Working with Oregon-based clients can provide significant tax benefits

A review of the rules for what happens when service-based income earns revenue outside of the state

Penny Sweeting

For Washington-based service businesses, working with Oregon-based clients can provide significant tax benefits. This is due to the nexus standards defined under RCW 82.04.460, which allow a service business with receipts in more than one state to apportion revenues based on where the benefit of the services are received.
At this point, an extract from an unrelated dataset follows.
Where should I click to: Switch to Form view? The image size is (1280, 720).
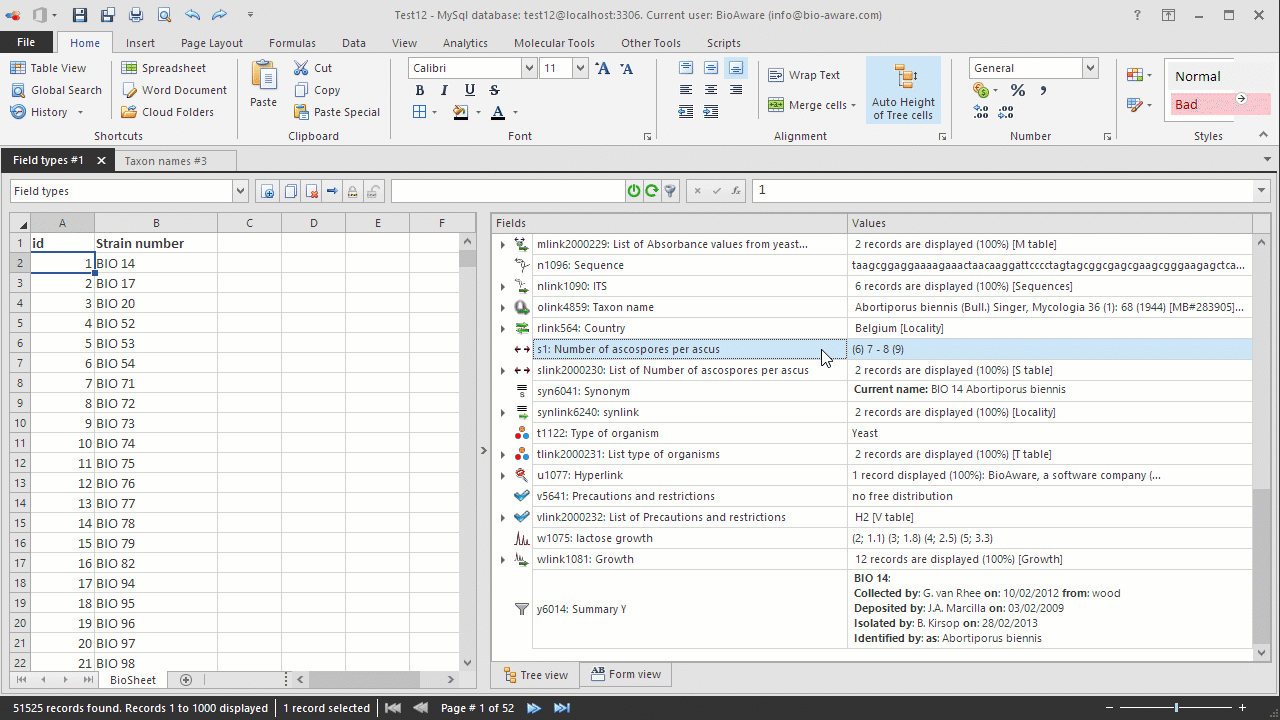(625, 675)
However, not all states are in agreement with this method, so let’s review the unusual rules for what happens when service-based income earns revenue outside of Washington.

In Oregon, sales are based on where services are performed, whereas in Washington, sales are based on where the benefit of the service is received. For instance, if you are an architect with an office in Washington where a majority of services are performed and you are working on a project based in Oregon, the benefit for the work is received outside of Washington and may be excluded from Washington Business & Occupations (B&O) sales. However, on that same transaction in Oregon, the rules to determine the amount of sales to apportion to the state are based on where the costs to perform the service are performed. In this example, the costs are incurred at the Washington office, so the revenue associated with that transaction will not be automatically apportioned to Oregon, resulting in no tax in Washington or in Oregon.

For a Washington business to benefit from this dislocation, you must first have business activities that are “taxable in another state.” To pass this test your business must meet any of the following three criteria pursuant to the Revised Code of Washington (RCW 82.04.067(1)):

  • Subject to a business activities tax in another state or country on its income from apportionable activities during the current year;
  • Organized or commercially domiciled in another state or country during the current year; or
  • Meets the economic nexus standards of Washington in another state ($53,000 of property or payroll, $267,000 of gross receipts, or at least 25 percent of its total property, payroll, or receipts in another state or country during the prior year).

Lastly, if you have an employee performing services or visiting another state, you may benefit from analysis to confirm if any of the income earned while working in that state might be exempt from the Washington B&O tax.

If you, as a Washington-based service business, have any business activity within Oregon or any other state (including Canada), consider having a tax professional review your transactions to verify if you are apportioning the correct amount of revenue between the various states where you have those activities.

Penny Sweeting, CPA, is a tax manager at Perkins & Co.